Structural glue-laminating is a successful technique for eliminating or controlling naturally occurring strength reducing defects that regularly appear in larger size low-grade wooden members. Despite a wide range of adhesives currently available for laminating softwood, little comparison has been made between their performance for ambient bond strength and durability when bonding parallel to grain specimens of spruce comprising high proportions of juvenile wood.
The notched block-shear test is utilised in this study to examine the performance of a range of adhesives. Adhesives examined comprise a melamine urea formaldehyde, a polyurethane, an emulsion polymer isocyanate, a polyvinyl acetate and two phenol resorcinol formaldehydes. The durability test involved cycling specimens five times by a vacuum-pressure-soak-drying procedure. Parameters varied, depending on the adhesive being studied, included clamping time, clamping pressure, adhesive spread rate, single or double face application and quarter sawn or plain sawn grain arrangement.

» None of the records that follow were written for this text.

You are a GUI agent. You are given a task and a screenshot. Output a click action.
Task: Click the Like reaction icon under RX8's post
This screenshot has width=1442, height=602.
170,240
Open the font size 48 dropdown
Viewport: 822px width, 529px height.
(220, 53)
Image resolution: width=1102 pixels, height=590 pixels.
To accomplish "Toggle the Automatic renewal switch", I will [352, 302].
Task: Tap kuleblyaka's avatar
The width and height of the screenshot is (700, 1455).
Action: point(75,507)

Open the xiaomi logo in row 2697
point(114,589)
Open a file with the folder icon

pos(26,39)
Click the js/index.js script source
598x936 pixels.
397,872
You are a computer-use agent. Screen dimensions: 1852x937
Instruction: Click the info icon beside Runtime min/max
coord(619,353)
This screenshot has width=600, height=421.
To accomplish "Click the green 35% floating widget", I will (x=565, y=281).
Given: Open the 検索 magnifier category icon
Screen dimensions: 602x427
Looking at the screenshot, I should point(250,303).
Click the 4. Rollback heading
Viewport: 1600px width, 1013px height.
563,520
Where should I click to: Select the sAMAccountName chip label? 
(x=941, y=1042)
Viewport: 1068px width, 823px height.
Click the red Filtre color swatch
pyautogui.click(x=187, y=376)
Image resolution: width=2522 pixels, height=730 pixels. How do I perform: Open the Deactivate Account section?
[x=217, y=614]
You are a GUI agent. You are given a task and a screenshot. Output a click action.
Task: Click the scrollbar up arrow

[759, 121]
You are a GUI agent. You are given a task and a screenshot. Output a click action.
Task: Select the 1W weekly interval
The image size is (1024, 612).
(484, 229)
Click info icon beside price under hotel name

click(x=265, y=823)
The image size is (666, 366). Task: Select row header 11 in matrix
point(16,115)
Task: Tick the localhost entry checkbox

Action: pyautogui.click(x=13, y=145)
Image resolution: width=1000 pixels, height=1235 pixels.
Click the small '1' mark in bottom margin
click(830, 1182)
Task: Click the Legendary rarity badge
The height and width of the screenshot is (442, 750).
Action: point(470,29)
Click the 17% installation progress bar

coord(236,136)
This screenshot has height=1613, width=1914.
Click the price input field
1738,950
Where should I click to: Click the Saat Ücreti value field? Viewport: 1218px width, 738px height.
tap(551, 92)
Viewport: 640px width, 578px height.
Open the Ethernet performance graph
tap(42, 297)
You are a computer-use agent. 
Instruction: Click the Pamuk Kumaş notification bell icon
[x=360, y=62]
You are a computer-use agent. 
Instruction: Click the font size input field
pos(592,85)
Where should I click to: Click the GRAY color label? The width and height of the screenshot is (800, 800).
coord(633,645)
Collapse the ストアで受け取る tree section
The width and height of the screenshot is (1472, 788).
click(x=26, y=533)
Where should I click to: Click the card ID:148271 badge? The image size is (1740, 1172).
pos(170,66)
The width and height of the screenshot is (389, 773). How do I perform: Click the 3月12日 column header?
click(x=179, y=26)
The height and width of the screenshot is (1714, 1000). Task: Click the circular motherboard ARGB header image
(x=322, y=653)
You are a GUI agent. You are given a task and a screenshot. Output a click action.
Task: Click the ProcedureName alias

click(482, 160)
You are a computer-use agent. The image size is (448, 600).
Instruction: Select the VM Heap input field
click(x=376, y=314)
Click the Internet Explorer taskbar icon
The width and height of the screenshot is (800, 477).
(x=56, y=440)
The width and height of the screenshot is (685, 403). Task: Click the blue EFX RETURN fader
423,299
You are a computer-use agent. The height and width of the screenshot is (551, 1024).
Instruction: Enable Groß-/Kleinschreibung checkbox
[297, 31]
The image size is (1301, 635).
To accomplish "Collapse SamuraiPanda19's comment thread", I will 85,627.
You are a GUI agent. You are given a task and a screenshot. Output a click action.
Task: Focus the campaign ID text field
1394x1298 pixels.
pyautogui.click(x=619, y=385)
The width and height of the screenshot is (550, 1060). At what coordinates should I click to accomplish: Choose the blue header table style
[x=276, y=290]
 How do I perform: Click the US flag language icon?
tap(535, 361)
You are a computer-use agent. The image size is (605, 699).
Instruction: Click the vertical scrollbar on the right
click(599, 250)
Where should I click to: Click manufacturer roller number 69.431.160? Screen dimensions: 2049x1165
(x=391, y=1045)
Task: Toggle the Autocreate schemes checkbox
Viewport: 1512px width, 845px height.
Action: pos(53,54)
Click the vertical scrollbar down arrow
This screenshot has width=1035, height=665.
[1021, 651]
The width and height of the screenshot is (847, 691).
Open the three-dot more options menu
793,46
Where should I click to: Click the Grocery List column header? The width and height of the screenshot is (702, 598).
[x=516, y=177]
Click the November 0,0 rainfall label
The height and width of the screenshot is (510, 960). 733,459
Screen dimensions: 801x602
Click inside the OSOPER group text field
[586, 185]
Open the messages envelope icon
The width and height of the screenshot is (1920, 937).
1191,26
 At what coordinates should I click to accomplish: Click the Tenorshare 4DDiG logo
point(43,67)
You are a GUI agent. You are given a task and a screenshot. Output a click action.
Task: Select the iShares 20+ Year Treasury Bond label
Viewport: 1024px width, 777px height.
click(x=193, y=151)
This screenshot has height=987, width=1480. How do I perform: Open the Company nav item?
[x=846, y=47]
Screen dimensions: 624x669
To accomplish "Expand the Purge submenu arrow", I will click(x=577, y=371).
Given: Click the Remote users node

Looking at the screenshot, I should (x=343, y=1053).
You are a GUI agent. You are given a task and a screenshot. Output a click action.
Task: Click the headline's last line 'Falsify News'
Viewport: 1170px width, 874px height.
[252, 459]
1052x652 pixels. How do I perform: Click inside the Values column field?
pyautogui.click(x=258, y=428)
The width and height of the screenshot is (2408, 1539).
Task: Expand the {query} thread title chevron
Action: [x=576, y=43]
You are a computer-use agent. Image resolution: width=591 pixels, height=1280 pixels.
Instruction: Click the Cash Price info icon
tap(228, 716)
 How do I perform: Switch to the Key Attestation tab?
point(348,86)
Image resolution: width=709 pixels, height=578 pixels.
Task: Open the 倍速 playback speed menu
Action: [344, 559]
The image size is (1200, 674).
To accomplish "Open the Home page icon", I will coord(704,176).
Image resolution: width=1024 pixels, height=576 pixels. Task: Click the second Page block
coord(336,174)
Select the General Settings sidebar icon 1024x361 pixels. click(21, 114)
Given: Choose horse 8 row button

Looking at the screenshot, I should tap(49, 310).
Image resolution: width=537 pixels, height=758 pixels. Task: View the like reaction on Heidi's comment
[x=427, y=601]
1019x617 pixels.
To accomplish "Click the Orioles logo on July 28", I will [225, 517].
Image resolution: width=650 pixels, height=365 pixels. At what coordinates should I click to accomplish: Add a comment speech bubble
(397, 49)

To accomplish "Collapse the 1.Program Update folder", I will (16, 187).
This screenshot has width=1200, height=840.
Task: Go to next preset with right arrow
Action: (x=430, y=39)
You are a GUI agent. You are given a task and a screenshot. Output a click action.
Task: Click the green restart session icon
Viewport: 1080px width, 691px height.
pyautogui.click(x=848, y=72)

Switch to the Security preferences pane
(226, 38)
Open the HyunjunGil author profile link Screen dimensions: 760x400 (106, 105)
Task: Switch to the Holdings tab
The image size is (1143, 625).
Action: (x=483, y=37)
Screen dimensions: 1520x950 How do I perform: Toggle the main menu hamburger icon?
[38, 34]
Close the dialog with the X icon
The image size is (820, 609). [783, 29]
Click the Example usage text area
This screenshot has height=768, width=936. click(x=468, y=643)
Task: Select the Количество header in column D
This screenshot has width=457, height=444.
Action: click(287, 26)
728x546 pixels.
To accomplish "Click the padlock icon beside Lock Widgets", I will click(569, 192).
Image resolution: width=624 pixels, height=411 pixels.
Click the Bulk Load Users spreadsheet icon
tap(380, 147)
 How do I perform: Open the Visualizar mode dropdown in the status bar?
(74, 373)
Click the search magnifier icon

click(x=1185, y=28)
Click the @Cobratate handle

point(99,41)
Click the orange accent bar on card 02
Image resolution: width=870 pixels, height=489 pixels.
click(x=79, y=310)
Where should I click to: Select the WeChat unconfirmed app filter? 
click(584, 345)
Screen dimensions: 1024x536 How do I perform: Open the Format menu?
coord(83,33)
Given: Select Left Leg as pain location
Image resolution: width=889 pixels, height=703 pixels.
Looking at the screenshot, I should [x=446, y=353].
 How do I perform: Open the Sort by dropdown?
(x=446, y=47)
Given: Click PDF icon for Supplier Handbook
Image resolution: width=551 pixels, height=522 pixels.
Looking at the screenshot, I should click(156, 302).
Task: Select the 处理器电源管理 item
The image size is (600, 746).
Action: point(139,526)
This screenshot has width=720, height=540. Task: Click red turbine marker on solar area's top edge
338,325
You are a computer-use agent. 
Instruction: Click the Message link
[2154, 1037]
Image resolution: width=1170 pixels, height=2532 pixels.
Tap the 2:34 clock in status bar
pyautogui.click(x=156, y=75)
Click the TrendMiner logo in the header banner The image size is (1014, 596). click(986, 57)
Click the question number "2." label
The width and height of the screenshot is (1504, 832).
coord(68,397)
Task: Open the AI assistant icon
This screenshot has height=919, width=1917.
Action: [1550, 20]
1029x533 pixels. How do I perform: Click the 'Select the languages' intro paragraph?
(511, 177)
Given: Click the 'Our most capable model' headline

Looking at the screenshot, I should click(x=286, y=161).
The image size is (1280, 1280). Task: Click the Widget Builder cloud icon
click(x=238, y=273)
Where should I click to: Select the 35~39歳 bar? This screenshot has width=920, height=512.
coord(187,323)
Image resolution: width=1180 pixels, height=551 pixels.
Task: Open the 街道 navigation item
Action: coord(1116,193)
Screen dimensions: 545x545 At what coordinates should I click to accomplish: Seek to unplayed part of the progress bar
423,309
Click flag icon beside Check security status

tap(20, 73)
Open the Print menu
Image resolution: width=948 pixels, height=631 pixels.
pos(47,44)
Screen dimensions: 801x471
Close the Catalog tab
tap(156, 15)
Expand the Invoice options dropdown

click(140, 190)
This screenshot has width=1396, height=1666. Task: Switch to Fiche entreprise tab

Bond shear strength failure modes varied between large percentages of solid wood failure in the shear plane, failure along annular ring and adhesion failure. Adhesive type and the parameter combination proved significant in the bond integrity for ambient and accelerated-aging tests. In general, specimens subjected to the severe durability test failed with lower wood failure percentages and lower shear strengths than ambient tested specimens.